Environmental activist and Buddhist scholar Joanna Macy noted: “Gratitude for life is the primary well-spring of all religions, the hallmark of the mystic, the source of all true art.” She goes on to say that we so easily take this gift of life for granted, which is why “so many spiritual traditions begin with thanksgiving, to remind us that for all our woes and worries, our existence itself is an unearned benefaction, which we could never ourselves create.” In many traditions, thanksgiving is offered to the source of all life (God) in many ways and at many times: at the beginning and ending of the day, at meals (in some traditions, at the beginning and end of the meal), at gatherings of people, at harvest time and hunt and at celebrations. Now that Thanksgiving has come and passed, it’s important that we remember the ideals it instills.
Gratitude is not only a supporting pillar of many religious traditions; it’s also good for us. Studies have demonstrated the positive links between acts and attitudes of gratitude and positive life outlook. People who keep weekly gratitude journals are more likely to exercise, attract other people and make progress toward important personal goals. Gratitude is a significant predictor of resilience among university students who face challenges and stress. Those who practice gratitude consistently report lower blood pressure, higher levels of happiness, a greater likelihood of demonstrating generosity and compassion and are less likely to feel lonely or isolated.

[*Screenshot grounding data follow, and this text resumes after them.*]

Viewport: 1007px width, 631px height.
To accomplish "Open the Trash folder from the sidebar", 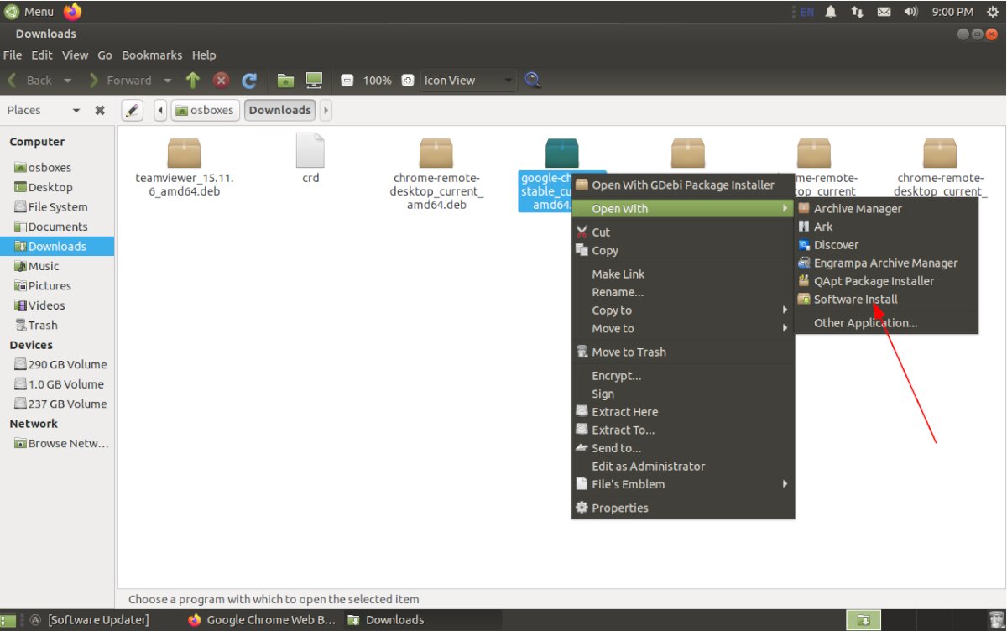I will click(41, 325).
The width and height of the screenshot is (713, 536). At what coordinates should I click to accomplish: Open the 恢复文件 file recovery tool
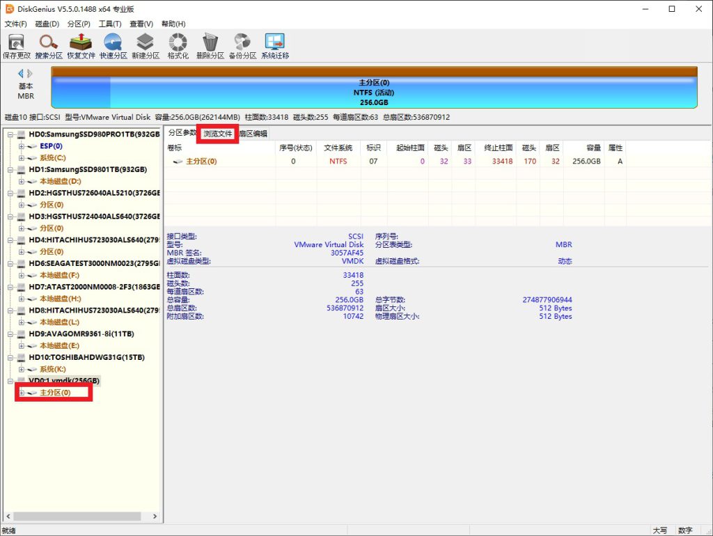pyautogui.click(x=81, y=46)
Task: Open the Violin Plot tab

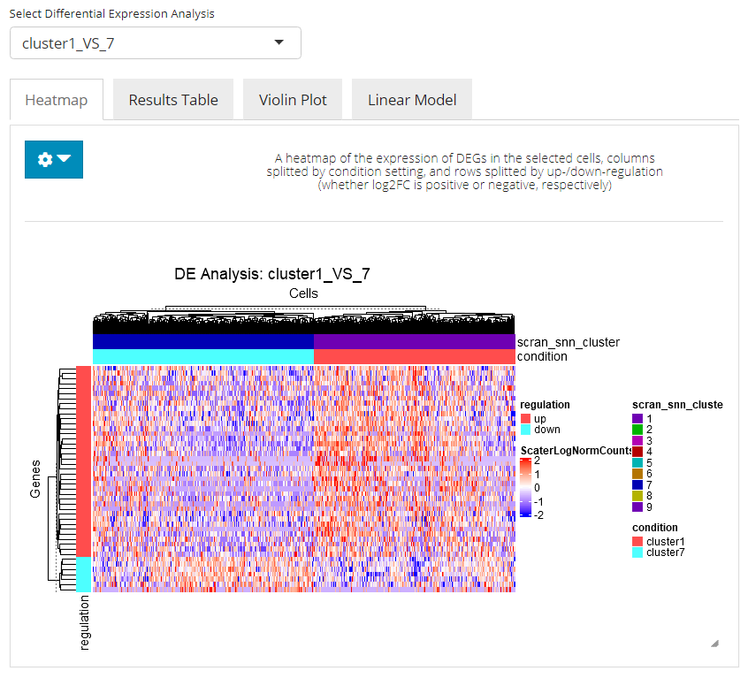Action: click(293, 100)
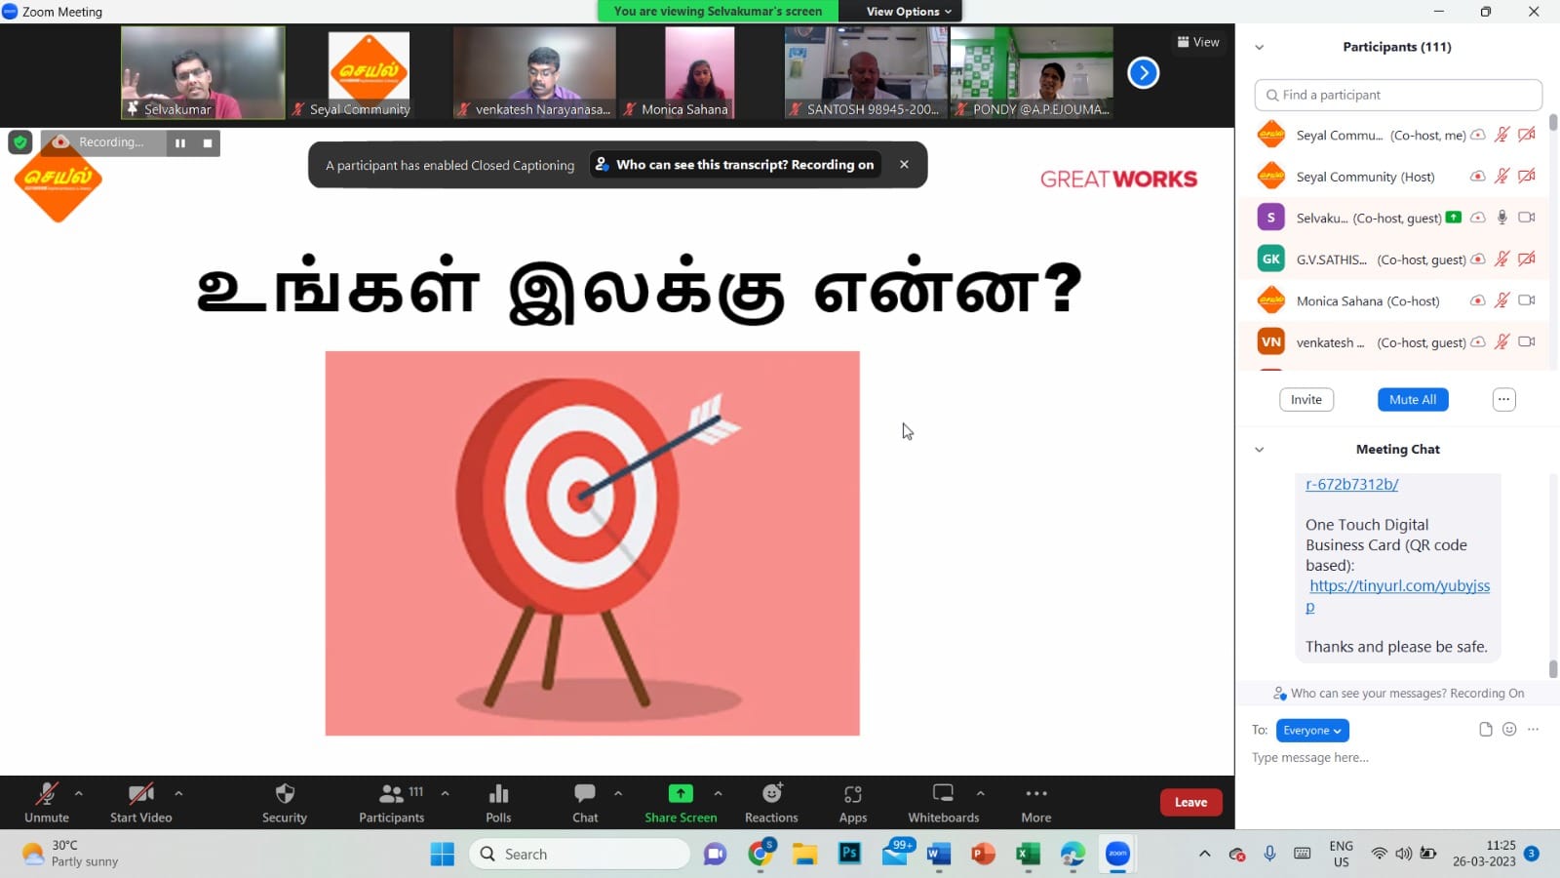Open the emoji picker in chat

(1509, 730)
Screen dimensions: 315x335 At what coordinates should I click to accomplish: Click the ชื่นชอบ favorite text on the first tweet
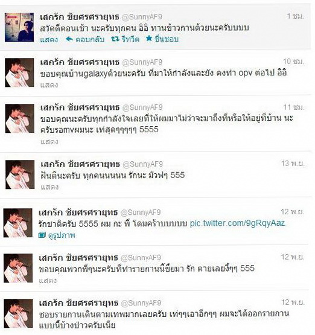coord(167,39)
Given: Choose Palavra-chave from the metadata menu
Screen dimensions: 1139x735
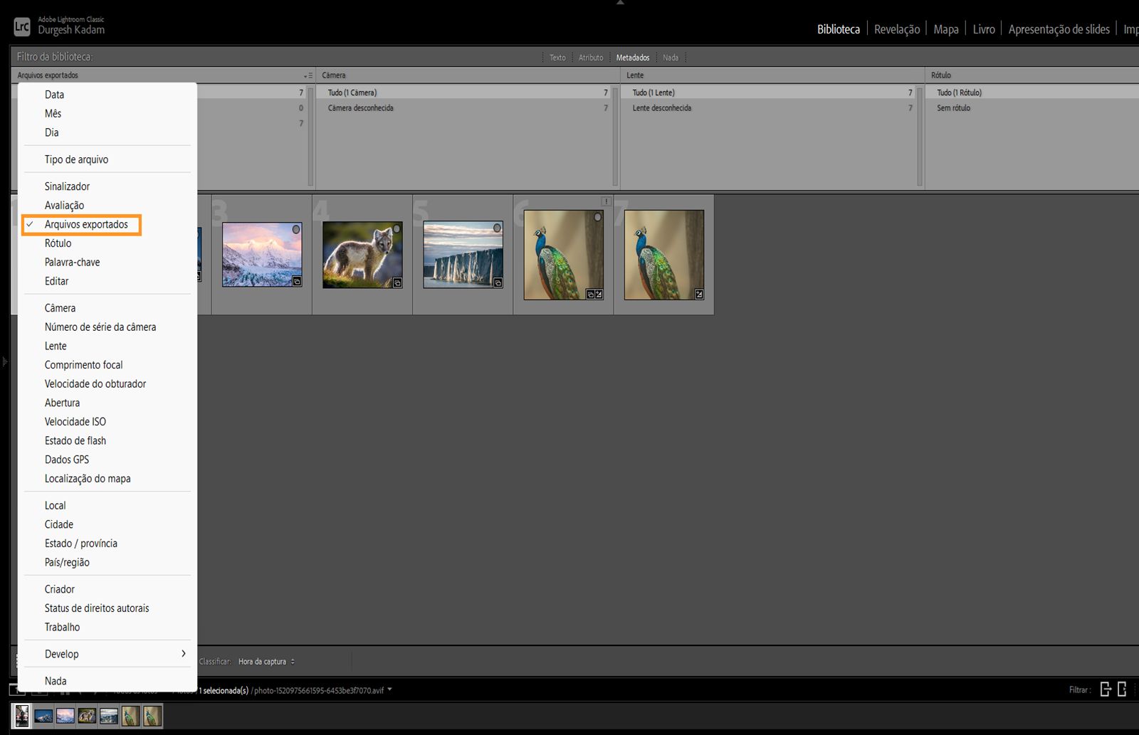Looking at the screenshot, I should [72, 263].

An ongoing scientific study at the University of California, Berkeley is exploring the causes, effect and meaning of gratitude; is it all that we think it is? Researchers are looking for answers to many questions around gratitude. Does a moment of thankfulness statistically predict the likelihood of a pay-it-forward response? Are men or women more likely to spread gratitude? Do men tend to feel grateful for different things than women? Does gratitude practice have any discernible racial, ethnic, or regional variations? Does there tend to be an ebb and flow of gratitude over our lifetimes?
Beyond the psychological and social benefits of gratitude, there are tremendous spiritual benefits. The ongoing acts of gratitude can open us to the creation around, an appreciation of life itself, the presence of the divine, however we may define it. We are opened, through gratitude as a daily awareness practice, to the world, to others, to ourselves and the possibility of transformation and change. We become more positive and are more likely to celebrate the goodness of life and seek that goodness. As Canadian theologian Mary Jo Leddy notes: “Authentic spirituality, genuine politics, and good economics arise from a spirit of radical gratitude.” The spiritual traditions of world religions celebrate what the world often forgets, the essential and inherent goodness of life, both at the micro or personal, community and even global level, and gratitude for that goodness helps us to focus on maintaining and supporting it.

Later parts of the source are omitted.